Daring freeway crossings made California puma famous. But that’s not what killed it, officials say

Southern California’s freeways are notoriously traffic-choked and hectic, making them dangerous for wild animals and human drivers alike.

That’s why a Southern California mountain lion known as P-55 made headlines last year when he became the first tracked puma to cross the busy 101 freeway unscathed twice, according to the National Parks Service. The young puma crossed the highway north before thinking better of it and heading south again, rangers said.

But P-55 was found dead recently at only 3-years-old — and it wasn’t a third daring highway crossing that killed him, according to rangers with the Santa Monica Mountains National Recreation Area.

Though P-55’s remains were too decomposed to establish a firm cause of death, the mountain lion seemed healthy before his untimely demise — suggesting he may have been killed by accidentally ingesting rat poison, according to biologists. Pumas can die of rodenticide poisoning after chowing down on squirrels, woodrats or other prey that have already fallen victim to the poison, according to park rangers.

Death from fighting with a rival male puma is another possibility, but officials said it didn’t appear there had been a struggle where P-55’s body was found. Had the mountain lion’s tracking collar sent out a mortality signal like it was meant to, officials said they would know more about P-55’s death.

National Parks Service officials have closely studied about 50 pumas in the Los Angeles area for more than 10 years, yielding valuable data on how they live.

One of the most striking findings has been on their causes of death: As of 2015, there were 19 known puma deaths in the region, with most of them — more than 40 percent — the result of puma-on-puma fighting, officials said.

Becoming roadkill, starving or being abandoned were the next most common causes of death, followed by rat poisoning and poaching, officials said.

Mountain lion P-A, pictured here, was given a letter because it was not a part of the National Parks Service study. The mountain lion died on Malibu Canyon Road in 2004, rangers said. National Parks Service

P-55 most commonly roamed the northwest Santa Monica Mountains west of Las Virgenes Road and north of Mulholland, rangers said.

He was also an unwelcome guest in some Los Angeles area neighborhoods: As recently as February, he was caught on camera peeping into a Westlake Village house through a sliding glass door.

“He charged four times at the door,” said Nadine Young, who spotted the mountain lion outside her house, according to KABC. “It was terrifying. Absolutely terrifying.”

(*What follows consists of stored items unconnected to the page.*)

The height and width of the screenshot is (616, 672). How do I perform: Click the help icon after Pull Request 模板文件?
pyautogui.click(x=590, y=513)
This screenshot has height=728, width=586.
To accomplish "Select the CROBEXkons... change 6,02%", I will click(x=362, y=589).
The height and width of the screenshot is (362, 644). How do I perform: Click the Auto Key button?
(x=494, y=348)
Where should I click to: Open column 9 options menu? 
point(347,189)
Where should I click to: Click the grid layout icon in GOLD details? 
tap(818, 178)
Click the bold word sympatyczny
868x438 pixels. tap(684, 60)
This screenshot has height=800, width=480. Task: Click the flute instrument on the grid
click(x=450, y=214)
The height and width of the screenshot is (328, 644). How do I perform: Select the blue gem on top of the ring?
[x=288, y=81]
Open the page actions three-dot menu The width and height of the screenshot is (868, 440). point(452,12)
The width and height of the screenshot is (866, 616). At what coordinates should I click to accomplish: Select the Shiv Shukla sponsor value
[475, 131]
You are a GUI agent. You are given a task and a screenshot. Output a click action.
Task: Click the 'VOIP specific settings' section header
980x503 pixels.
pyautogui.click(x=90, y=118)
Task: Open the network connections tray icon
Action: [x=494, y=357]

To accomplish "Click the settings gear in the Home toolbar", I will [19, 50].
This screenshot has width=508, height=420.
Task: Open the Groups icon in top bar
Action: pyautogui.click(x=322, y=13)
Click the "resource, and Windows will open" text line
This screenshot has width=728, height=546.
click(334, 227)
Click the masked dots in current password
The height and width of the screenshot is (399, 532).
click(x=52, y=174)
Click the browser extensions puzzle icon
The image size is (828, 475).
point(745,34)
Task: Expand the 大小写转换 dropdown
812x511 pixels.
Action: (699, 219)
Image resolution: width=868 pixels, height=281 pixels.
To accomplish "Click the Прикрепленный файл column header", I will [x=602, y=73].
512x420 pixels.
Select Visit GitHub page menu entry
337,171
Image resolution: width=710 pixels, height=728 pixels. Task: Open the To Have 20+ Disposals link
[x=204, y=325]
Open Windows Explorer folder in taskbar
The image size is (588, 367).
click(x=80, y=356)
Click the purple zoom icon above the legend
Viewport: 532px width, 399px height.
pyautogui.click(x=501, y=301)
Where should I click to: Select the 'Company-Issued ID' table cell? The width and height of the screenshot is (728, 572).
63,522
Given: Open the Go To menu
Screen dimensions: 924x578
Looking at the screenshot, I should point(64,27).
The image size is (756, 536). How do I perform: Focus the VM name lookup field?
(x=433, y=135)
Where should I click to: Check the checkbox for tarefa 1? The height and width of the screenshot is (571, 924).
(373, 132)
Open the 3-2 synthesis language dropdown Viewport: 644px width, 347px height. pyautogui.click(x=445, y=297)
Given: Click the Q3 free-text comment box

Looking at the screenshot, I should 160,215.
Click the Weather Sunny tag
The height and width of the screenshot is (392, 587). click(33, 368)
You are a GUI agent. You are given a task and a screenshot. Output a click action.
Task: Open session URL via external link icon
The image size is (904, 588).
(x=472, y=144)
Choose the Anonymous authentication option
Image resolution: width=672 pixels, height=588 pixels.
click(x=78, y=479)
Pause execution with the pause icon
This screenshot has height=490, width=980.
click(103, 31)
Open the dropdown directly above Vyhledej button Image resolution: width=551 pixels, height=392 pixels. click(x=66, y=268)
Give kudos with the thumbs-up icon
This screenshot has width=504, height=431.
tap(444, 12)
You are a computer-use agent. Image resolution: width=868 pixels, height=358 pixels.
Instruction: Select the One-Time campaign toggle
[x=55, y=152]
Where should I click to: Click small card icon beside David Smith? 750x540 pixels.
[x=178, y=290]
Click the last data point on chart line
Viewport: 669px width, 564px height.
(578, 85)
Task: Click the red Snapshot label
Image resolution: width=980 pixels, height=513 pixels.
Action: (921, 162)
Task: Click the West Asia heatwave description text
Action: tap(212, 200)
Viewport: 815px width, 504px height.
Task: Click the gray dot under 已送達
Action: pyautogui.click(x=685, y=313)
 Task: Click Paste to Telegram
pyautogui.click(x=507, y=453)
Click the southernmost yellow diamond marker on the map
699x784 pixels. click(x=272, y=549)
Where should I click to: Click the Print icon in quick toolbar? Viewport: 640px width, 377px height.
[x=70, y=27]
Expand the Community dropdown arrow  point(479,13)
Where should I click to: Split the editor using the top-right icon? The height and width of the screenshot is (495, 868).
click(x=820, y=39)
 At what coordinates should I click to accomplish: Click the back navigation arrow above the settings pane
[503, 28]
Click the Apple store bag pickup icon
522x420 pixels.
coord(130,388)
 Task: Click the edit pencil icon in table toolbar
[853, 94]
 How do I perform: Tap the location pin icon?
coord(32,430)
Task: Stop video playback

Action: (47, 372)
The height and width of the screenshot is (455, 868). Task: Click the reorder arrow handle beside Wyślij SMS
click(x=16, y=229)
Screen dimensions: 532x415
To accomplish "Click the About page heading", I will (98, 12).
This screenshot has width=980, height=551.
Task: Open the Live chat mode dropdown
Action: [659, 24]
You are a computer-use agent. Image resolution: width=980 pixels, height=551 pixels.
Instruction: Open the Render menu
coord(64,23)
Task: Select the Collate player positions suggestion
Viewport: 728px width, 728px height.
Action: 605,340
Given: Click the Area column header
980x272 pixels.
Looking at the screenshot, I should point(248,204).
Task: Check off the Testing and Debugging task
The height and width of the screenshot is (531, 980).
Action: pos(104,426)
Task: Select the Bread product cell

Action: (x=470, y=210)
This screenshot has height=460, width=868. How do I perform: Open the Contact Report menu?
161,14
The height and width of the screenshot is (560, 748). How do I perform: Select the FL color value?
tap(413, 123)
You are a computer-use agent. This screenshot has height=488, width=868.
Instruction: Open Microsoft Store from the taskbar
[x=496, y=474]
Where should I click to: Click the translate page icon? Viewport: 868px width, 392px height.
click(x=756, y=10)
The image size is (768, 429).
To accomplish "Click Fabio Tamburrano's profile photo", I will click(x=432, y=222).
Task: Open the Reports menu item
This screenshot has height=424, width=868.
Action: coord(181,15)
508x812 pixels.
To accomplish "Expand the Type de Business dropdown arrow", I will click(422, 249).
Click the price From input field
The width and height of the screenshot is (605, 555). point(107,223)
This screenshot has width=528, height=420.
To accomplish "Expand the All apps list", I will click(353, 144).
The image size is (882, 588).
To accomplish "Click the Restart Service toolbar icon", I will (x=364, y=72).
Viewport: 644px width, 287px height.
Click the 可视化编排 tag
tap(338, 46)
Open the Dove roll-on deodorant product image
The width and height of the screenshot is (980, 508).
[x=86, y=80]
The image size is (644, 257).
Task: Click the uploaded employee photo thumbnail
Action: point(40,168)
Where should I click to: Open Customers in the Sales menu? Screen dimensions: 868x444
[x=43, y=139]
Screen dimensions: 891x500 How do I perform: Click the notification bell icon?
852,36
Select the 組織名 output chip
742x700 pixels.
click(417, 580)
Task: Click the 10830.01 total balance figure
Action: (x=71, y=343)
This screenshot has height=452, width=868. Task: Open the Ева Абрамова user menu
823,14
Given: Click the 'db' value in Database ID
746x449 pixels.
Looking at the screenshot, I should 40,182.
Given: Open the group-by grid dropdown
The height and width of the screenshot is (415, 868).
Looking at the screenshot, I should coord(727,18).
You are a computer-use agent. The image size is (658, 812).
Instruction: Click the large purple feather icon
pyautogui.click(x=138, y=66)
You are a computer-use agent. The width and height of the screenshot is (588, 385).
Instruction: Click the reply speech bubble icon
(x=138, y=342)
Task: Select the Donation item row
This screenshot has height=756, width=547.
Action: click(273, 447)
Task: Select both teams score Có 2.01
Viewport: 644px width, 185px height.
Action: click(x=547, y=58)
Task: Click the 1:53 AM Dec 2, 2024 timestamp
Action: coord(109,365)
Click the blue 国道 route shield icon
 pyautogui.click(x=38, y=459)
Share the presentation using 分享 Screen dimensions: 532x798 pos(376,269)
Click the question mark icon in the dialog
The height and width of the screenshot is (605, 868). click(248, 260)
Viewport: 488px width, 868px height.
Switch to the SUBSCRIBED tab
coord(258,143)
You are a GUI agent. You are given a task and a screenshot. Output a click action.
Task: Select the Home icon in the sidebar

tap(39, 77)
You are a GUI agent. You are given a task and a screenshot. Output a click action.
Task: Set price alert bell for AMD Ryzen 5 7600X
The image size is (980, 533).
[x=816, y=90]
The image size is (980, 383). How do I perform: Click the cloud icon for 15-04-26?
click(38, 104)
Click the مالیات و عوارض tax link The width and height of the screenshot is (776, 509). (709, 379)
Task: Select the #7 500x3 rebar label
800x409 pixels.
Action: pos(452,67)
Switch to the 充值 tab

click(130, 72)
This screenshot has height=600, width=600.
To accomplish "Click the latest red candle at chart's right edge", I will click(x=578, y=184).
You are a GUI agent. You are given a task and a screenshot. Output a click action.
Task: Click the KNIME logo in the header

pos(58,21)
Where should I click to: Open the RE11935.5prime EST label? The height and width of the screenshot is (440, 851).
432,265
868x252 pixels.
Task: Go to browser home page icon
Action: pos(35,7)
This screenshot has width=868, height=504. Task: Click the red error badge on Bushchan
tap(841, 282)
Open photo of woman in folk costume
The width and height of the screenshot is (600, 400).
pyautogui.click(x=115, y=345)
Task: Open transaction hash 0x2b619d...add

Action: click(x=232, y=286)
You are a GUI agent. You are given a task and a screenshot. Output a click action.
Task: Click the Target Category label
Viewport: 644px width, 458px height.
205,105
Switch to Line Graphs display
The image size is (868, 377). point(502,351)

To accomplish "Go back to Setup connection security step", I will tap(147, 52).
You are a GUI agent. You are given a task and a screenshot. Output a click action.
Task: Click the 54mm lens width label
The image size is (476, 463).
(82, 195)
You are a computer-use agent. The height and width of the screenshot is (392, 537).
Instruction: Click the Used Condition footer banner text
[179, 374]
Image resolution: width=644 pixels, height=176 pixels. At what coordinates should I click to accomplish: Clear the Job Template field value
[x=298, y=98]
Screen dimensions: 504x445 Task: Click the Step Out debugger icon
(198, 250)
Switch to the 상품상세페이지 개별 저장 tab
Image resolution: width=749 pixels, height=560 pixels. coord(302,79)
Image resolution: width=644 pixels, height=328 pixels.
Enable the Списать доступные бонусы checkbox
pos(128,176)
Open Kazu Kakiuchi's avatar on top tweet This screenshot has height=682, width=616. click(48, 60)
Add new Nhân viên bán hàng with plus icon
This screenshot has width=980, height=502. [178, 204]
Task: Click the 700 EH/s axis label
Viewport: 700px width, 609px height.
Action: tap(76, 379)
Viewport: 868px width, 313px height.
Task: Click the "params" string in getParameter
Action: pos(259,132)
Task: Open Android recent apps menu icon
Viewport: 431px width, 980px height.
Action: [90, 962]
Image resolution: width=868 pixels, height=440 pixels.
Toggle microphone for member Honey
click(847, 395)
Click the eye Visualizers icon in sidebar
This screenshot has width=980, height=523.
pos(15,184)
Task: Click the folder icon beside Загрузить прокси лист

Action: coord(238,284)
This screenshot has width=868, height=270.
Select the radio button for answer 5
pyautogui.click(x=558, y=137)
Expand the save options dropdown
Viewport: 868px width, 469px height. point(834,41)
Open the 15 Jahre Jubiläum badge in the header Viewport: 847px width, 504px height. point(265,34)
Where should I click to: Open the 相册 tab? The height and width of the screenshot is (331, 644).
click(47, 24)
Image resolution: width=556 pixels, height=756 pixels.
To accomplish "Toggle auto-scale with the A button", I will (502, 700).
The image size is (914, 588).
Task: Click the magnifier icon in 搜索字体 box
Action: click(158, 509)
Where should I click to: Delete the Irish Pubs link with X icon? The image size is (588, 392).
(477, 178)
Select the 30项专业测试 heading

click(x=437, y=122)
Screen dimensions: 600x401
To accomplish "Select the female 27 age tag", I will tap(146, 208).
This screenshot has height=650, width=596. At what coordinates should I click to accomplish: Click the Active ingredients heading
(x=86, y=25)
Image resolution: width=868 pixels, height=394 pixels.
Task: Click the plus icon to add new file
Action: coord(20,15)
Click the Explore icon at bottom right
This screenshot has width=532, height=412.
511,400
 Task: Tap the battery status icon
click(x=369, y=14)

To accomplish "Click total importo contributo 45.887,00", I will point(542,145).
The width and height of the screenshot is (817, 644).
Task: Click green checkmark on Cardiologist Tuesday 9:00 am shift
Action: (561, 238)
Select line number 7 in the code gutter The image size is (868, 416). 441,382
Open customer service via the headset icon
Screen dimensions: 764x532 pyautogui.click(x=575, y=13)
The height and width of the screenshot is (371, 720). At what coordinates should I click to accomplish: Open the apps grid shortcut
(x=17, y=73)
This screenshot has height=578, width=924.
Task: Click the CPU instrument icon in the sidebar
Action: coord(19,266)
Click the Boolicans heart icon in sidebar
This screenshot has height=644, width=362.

Young said she was worried about her children’s safety with a mountain lion on the loose, the TV station reports.

“I would like to see this animal relocated,” Young said, according to KABC. “I’ve heard from lots of other neighbors that he’s been killing animals, all of our neighbors’ animals. He’s definitely way more brazen in his behavior. He was not scared of us whatsoever.”

Other than Mumbai in India, Los Angeles is the only megacity in the world where people and big cats coexist within city boundaries, according to the National Park Service.

While 3-year-old P-55 died at a “relatively young” age for the generic mountain lion, rangers said his life lasted longer than most other males of his species in the heavily-populated area.